Domestic team information
- 1906–1919: Derbyshire
- FC debut: 12 July 1906 Derbyshire v Nottinghamshire
- Last FC: 2 July 1919 Derbyshire v Yorkshire

Career statistics
| Competition | First-class |
| Matches | 16 |
| Runs scored | 179 |
| Batting average | 6.53 |
| 100s/50s | 0/0 |
| Top score | 21 |
| Balls bowled | 1,429 |
| Wickets | 26 |
| Bowling average | 25.42 |
| 5 wickets in innings | 1 |
| 10 wickets in match | 0 |
| Best bowling | 6/84 |
| Catches/stumpings | 5/– |
- Source: CricketArchive, July 2012

= Henry Purdy (cricketer) =

English cricketer

Henry Fox Purdy (17 January 1883 – 17 February 1943) was an English cricketer who played first-class cricket for Derbyshire between 1906 and 1919.

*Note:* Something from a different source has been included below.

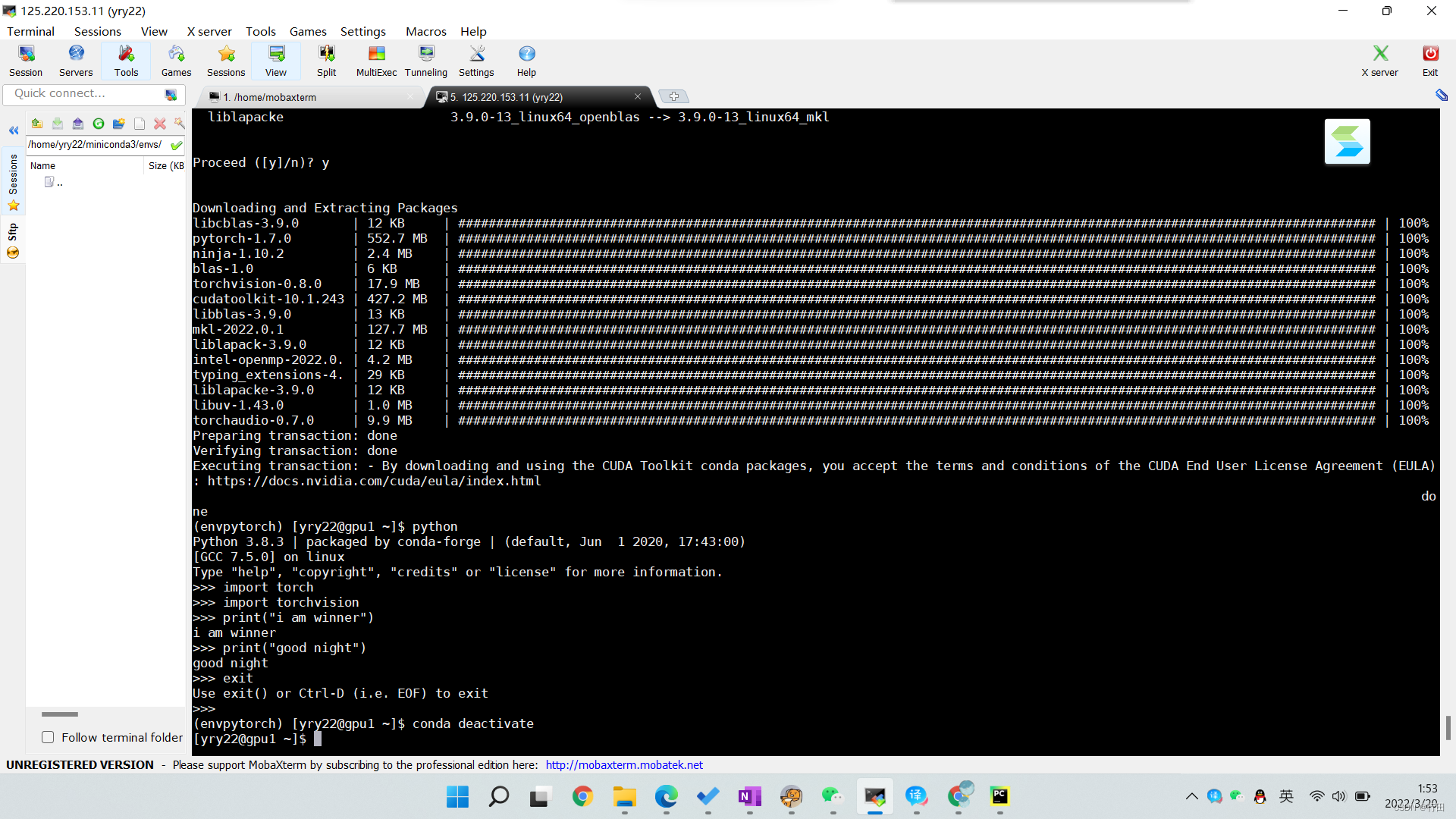Switch to the Sftp sidebar panel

Purdy was born at Brimington, Derbyshire, although his birth was registered as Henry Fox. He made his debut for Derbyshire in the 1906 season, in July in a match against Nottinghamshire in which his uncle John Purdy played his last match, and in which he took a wicket in each innings. He continued playing to the end of the season and against Northamptonshire achieved his best bowling performance of 6 wickets for 84 runs. He played one game in the 1907 season, and four in the 1908 season. He did not play for the county again until after the First World War in the 1919 season, when he took part in two games against Yorkshire. Purdy was a right-arm fast-medium bowler and took 25 first-class wickets at an average of 25.42 and a best performance of 6–84. He was a right-hand batsman and played 30 innings in 16 first-class matches with a top score of 21 and an average of 6.53.

Purdy died at Newbold, Chesterfield, Derbyshire at the age of 60. His uncle John Purdy also played for Derbyshire.